Description
This Healthy Chicken and Vegetables Skillet is a quick, easy, and nutritious one-pan meal packed with lean protein, colorful veggies, and a light, flavorful seasoning. It’s perfect for a weeknight dinner, meal prep, or a low-carb meal. Serve it as-is or pair it with brown rice, quinoa, or whole-grain pasta for a more filling dish!
Ingredients
Scale
For the Chicken:
- 2 large boneless, skinless chicken breasts (cut into bite-sized cubes)
- 1 tbsp olive oil
- 1/2 tsp salt
- 1/2 tsp black pepper
- 1/2 tsp garlic powder
- 1/2 tsp paprika (optional, for extra flavor)
For the Vegetables:
- 1 small zucchini (sliced into half-moons)
- 1 small bell pepper (any color, chopped)
- 1 cup broccoli florets
- 1 cup cherry tomatoes (halved, optional for a juicy touch)
- 1 small red onion (thinly sliced)
- 2 cloves garlic, minced
- 1 tbsp olive oil
- 1/2 tsp salt
- 1/2 tsp Italian seasoning (or a mix of oregano, basil, and thyme)

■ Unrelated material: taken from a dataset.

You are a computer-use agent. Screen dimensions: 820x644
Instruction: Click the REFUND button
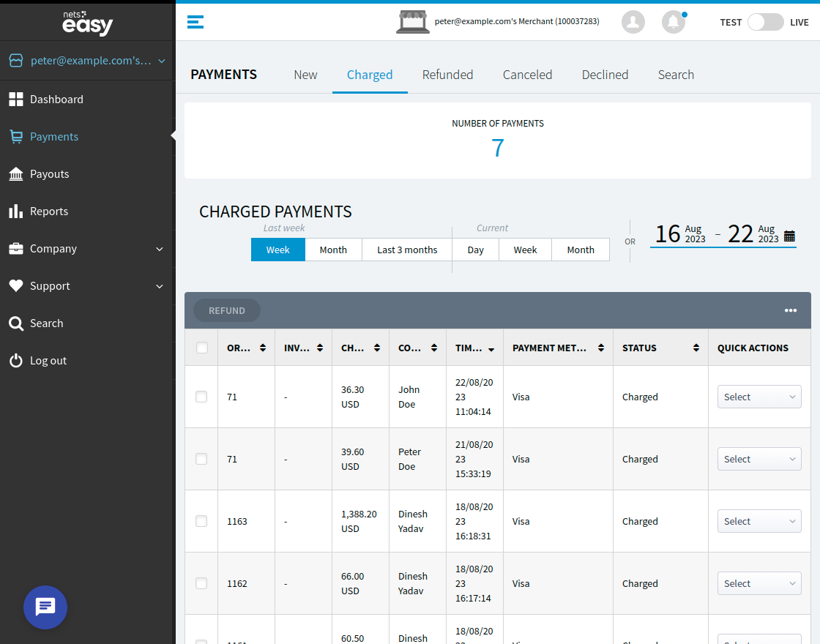226,310
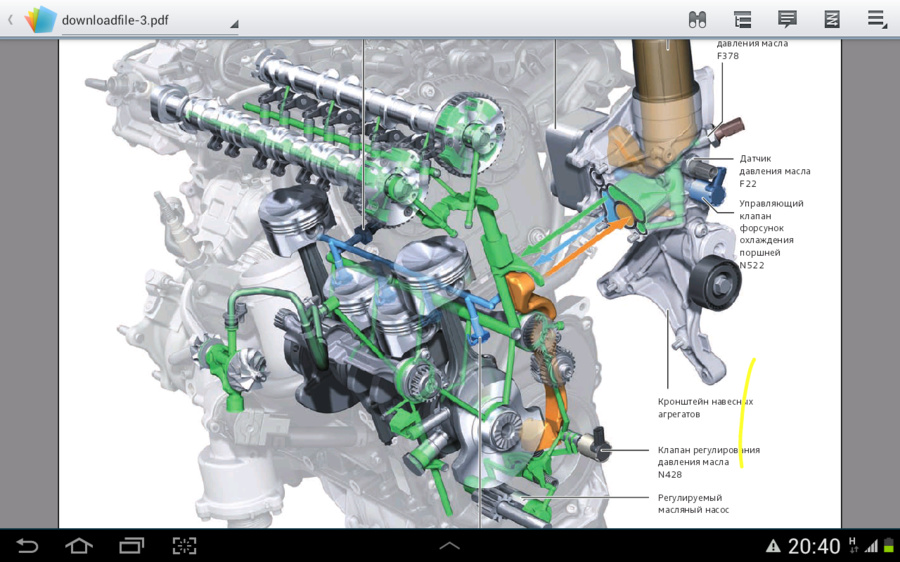Open the binoculars search tool

pyautogui.click(x=697, y=20)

- 1/2 tsp red pepper flakes (optional, for heat)
For Garnish:
- Juice of 1/2 lemon (for freshness)
- 2 tbsp fresh parsley or basil, chopped
- Grated Parmesan or feta cheese (optional, for extra flavor)
Instructions
Step 1: Cook the Chicken
- Heat 1 tbsp olive oil in a large skillet over medium-high heat.
- Add cubed chicken, season with salt, pepper, garlic powder, and paprika.
- Sauté for 5-6 minutes, stirring occasionally, until golden brown and cooked through (internal temp: 165°F/75°C).
- Remove from the skillet and set aside.
Step 2: Sauté the Vegetables
- In the same skillet, add 1 tbsp olive oil and garlic. Sauté for 30 seconds until fragrant.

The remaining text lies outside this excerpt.